WHAT YOU ARE ASKED TO DO: Which lines in the records below contain the word "click"? Pick out each of those lines and copy it in full.

STORED RECORDS:
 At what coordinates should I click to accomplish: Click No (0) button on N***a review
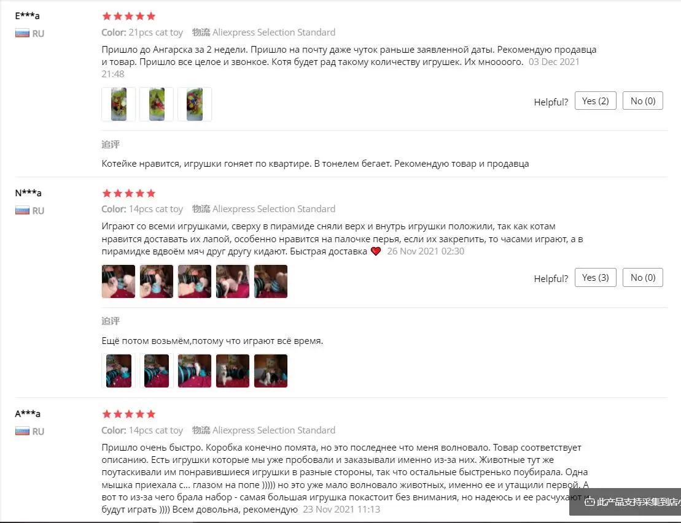coord(642,278)
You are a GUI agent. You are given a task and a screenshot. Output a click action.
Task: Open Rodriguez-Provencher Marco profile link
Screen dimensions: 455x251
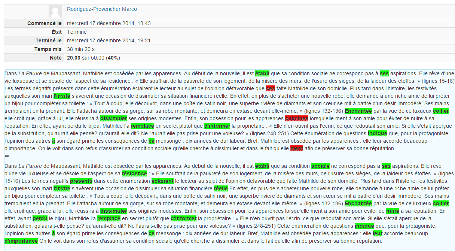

EXERCISE OUTPUT:
 At what coordinates should I click to accomplish: Click No (0) button on N***a review
You are a GUI agent. You are given a task and a screenshot. Output a click action.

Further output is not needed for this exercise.